Berapa banyak produk interaktif yang ada dalam penggunaan sehari-hari kita? Mari coba kita pikirkan sejenak apa saja yang biasa kita gunakan sehari-hari seperti: smartphonetablet, komputer, laptopremote control, mesin untuk kopi, mesin untuk tiket, printerGPSe-readersmart TV, alarm jam, sikat gigi elektronik, jam, radio, timbangan badan, fitness trackergame console… dan masih ada begitu banyak lagi yang bisa kita sebutkan. Sekarang mari kita coba pikirkan lagi sejenak tentang seberapa mudah untuk digunakan semua produk tersebut. Berapa banyak yang benar-benar mudah, tanpa banyak usaha, dan menyenangkan untuk digunakan? Beberapa diantaranya, misalkan iPad, sangat menyenangkan untuk digunakan, karena dengan men-tap app dan menggeser-geser foto-foto di dalamnya sangatlah sederhana, halus dan menyenangkan. Beberapa produk lainnya, misalnya membeli tiket kereta dan mencari yang paling murah di suatu tiket mesin yang tidak mengenali kartu kredit kita setelah menyelesaikan sejumlah langkah tertentu dan kemudian membuat kita mengulang lagi dari awal, bisa membuat kita frustasi. Apakah kita memahami perbedaannya dan mengapa ada perbedaan tersebut?

 

Banyak produk yang mengharuskan pengguna berinteraksi, seperti smartphone dan fitness tracker, dirancang terutama dengan memikirkan penggunanya. Produk-produk tersebut umumnya mudah dan menyenangkan untuk digunakan. Produk-produk lainnya belum tentu dirancang dengan memikirkan penggunanya; alih-alih, produk-produk tersebut dikembangkan terutama sebagai sistem perangkat lunak yang bertujuan untuk melakukan fungsi yang sudah ditetapkan. Contohnya adalah mengatur waktu pada kompor elektronik yang membutuhkan kombinasi penekanan tombol-tombol yang tidak jelas mana yang harus ditekan secara bersamaan atau mana yang ditekan secara terpisah. Meskipun hal tersebut dapat bekerja secara efektif, tetapi hal tersebut juga memiliki dampak pada seberapa mudah hal-hal tersebut bisa dipelajari.

 

Alan Cooper (tahun 2018), seorang pakar dan guru yang terkenal dalam bidang user experience (UX), mengeluhkan fakta bahwa banyak sekali perangkat lunak saat ini mengalami kesalahan interaksi yang sama dengan yang terjadi sekitar 20 tahun yang lalu. Mengapa hal ini masih terjadi, mengingat bahwa ilmu tentang desain interaksi sudah ada selama lebih dari 25 tahun dan bahwa sekarang sudah ada jauh lebih banyak para desainer UX di industri dibandingkan dengan sebelumnya?

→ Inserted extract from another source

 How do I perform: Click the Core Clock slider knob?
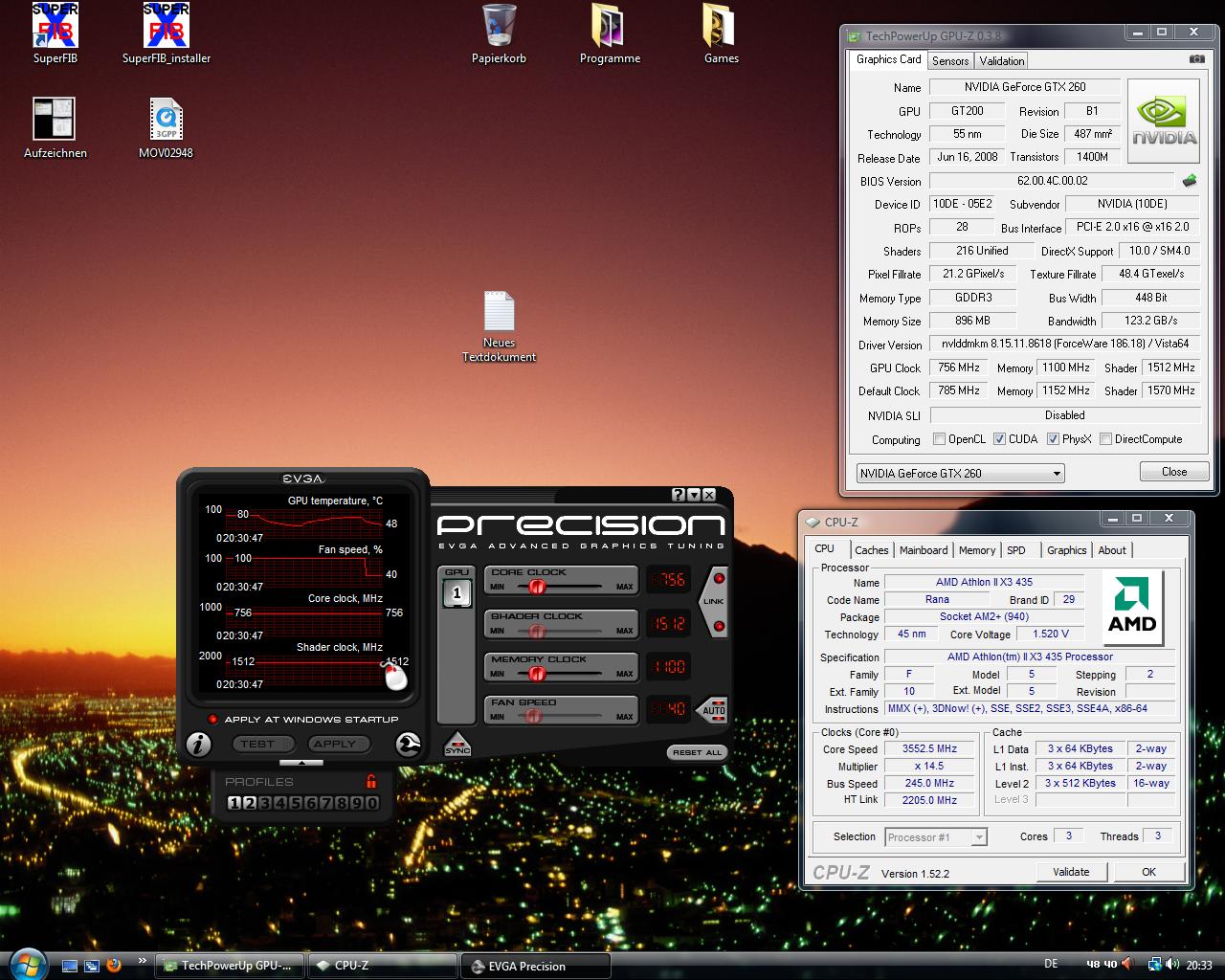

Dia menunjukkan berapa banyak antarmuka produk baru yang tidak mematuhi prinsip-prinsip desain interaksi yang sudah divalidasi pada tahun 1990-an. Sebagai contoh, ia mencatat bahwa banyak aplikasi tidak mengikuti prinsip-prinsip UX yang paling dasar, seperti misalnya adanya opsi “undo“. Dia mengatakan hal seperti ini “tidak masuk akal dan tidak dapat dimaafkan bahwa pelanggaran ini terus muncul kembali dalam produk-produk baru saat ini.”

 

Kemudian pertanyaannya adalah bagaimana kita dapat memperbaiki situasi ini sehingga idealnya adalah bahwa semua produk baru wajib dirancang untuk memberikan pengalaman pengguna (user experiences) yang baik? Untuk mencapai tujuan ini, kita harus bisa memahami bagaimana mengurangi aspek-aspek negatif (misalnya hal-hal yang membuat frustrasi dan kekesalan pengguna) dari pengalaman pengguna (user experiences) dan dalam waktu yang sama sambil meningkatkan aspek-aspek yang positif (misalnya, hal-hal yang membuat kenyamanan dan kemanjuran bagi pengguna). Ini berarti mengharuskan pengembangan produk-produk interaktif yang mudah, efektif, dan menyenangkan untuk digunakan dari sudut pandang pengguna.